For the past few months I have been gnashing my teeth in anger at the number of ideas being put forth across the nation to "regulate" abortion. The bills that require a woman to have an ultrasound. The bills that require a woman to take a class. The bills that require a woman to undergo counseling. The proposal that a woman be made to watch an abortion before getting one. Each time a new one has come forward, I have shaken my fist, and roared a terrible roar.

Why?

Not because I am pro-abortion.

Not even because I am pro-choice.

Because at the heart of every one of these bills is the belief that women are idiots.

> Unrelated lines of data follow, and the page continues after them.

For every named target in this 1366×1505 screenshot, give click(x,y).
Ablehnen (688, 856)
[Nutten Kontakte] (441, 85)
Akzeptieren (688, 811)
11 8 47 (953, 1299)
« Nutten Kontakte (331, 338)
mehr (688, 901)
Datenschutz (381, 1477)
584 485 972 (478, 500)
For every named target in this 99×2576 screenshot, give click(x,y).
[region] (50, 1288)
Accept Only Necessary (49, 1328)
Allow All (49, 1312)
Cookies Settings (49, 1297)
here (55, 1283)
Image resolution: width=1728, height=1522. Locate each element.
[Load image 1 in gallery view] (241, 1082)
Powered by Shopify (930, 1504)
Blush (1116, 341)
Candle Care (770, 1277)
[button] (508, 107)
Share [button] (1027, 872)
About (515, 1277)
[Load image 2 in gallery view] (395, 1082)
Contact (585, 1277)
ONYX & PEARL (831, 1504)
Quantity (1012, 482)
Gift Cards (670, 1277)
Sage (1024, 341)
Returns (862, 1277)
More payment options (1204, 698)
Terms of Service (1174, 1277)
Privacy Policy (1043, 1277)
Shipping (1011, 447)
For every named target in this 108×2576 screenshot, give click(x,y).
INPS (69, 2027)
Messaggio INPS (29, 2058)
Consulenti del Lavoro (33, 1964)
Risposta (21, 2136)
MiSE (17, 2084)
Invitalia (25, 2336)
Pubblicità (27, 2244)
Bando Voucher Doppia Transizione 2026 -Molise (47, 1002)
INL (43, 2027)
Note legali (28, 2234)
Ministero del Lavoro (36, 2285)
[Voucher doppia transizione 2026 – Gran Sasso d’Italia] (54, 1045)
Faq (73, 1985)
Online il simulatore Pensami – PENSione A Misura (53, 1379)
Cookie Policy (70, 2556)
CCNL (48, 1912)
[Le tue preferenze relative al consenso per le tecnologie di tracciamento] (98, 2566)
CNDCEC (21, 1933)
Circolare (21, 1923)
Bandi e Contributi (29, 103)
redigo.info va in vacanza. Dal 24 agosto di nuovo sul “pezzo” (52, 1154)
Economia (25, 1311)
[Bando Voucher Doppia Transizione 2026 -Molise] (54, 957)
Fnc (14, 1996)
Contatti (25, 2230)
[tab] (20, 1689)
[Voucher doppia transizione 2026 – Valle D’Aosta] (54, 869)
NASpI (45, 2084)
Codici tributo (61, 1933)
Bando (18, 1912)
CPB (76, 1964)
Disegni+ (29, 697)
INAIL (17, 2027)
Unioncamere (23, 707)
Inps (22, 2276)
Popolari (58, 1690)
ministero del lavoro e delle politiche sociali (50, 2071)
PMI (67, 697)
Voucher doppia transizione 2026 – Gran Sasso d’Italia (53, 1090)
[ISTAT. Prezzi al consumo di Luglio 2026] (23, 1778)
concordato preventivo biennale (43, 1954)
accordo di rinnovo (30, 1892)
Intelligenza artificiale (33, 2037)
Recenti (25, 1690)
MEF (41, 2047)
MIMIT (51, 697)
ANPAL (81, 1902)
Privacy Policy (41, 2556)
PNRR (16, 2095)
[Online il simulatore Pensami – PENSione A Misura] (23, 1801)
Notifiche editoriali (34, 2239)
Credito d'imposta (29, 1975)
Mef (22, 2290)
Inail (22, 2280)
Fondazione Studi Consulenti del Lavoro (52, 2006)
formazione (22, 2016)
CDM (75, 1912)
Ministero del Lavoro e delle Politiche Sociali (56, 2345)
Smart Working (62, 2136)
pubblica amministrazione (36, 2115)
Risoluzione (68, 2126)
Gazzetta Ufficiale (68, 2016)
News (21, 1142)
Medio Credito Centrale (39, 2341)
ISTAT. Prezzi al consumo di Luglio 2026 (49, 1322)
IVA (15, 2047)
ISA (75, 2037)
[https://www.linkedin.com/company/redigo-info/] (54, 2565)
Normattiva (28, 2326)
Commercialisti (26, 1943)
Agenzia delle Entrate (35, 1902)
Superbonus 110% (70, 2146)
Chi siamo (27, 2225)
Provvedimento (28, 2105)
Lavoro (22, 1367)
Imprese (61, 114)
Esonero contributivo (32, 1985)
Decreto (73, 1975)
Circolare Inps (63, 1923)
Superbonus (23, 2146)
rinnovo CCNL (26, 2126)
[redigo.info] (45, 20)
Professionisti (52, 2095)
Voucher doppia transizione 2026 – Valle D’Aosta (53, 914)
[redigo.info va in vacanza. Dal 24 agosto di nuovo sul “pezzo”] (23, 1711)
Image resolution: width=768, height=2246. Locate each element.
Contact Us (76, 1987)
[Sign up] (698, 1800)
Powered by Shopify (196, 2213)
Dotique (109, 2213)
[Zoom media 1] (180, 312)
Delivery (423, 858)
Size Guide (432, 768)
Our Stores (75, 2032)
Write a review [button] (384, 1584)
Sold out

The sponsors of every one of these bills says they aren't trying to stop abortion, but instead are just trying to make women more "aware" of what is happening in their wombs, and what will happen if they undergo an abortion.

Do they really think women who have found themselves with an unwanted pregnancy aren't "aware" of all that?

I would say they are painfully aware.

I would say that almost all, if not all, women seeking abortions understand the physical, mental, and emotional ramifications their actions will have. However, they are also aware of the physical, mental, and emotional ramifications if they carry the pregnancy to term. So, they make a choice. 


Anyone who thinks it's an easy choice are really the ones who need to be made more "aware." 


As if calling women stupid isn't bad enough, some of the backers of these bills are also calling women liars. In Idaho a lawmaker objected to exempting victims of rape from undergoing an ultrasound before an abortion because most women who claim rape as a reason for an abortion are lying. 


You know, because women take rape so lightly. 


Suddenly, being called a "slut" doesn't seem that horrible. It's better than a stupid, lying whore. 


Did I not mention the whore implication in these bills? Oh, I didn't need to? Good. Moving on. 


Abortion is legal. Even if it is outlawed, it will still happen. There will still be women who make the choice to end their pregnancies. The only difference is, then they will have to make very risky choices do to it. Choices that could, and in many cases will, kill them. 

If these lawmakers really want to "protect" women they should make sure those aren't choices they have to make. 


Anything else would be idiotic.  

Sunday, March 18, 2012

Name All the Animals -- Or At Least the Bears

All bears are apparently named Chris.

Don't feel dumb if you didn't know that until now. I, myself, was not aware of this until just recently. I guess I just assumed that bears, if they actually have names, wouldn't all have the same name. Doesn't that make things awfully confusing at the country jamboree? Do they have last names so they can be "Chris R" and "Chris D" like kids in elementary school? Also, I guess I thought bears would have cooler, tougher names like "Chuck" or "Norris" or "Chuck Norris." Not that Chris isn't a great name, it's fine, it just isn't what I pictured as the perfect moniker for a bear.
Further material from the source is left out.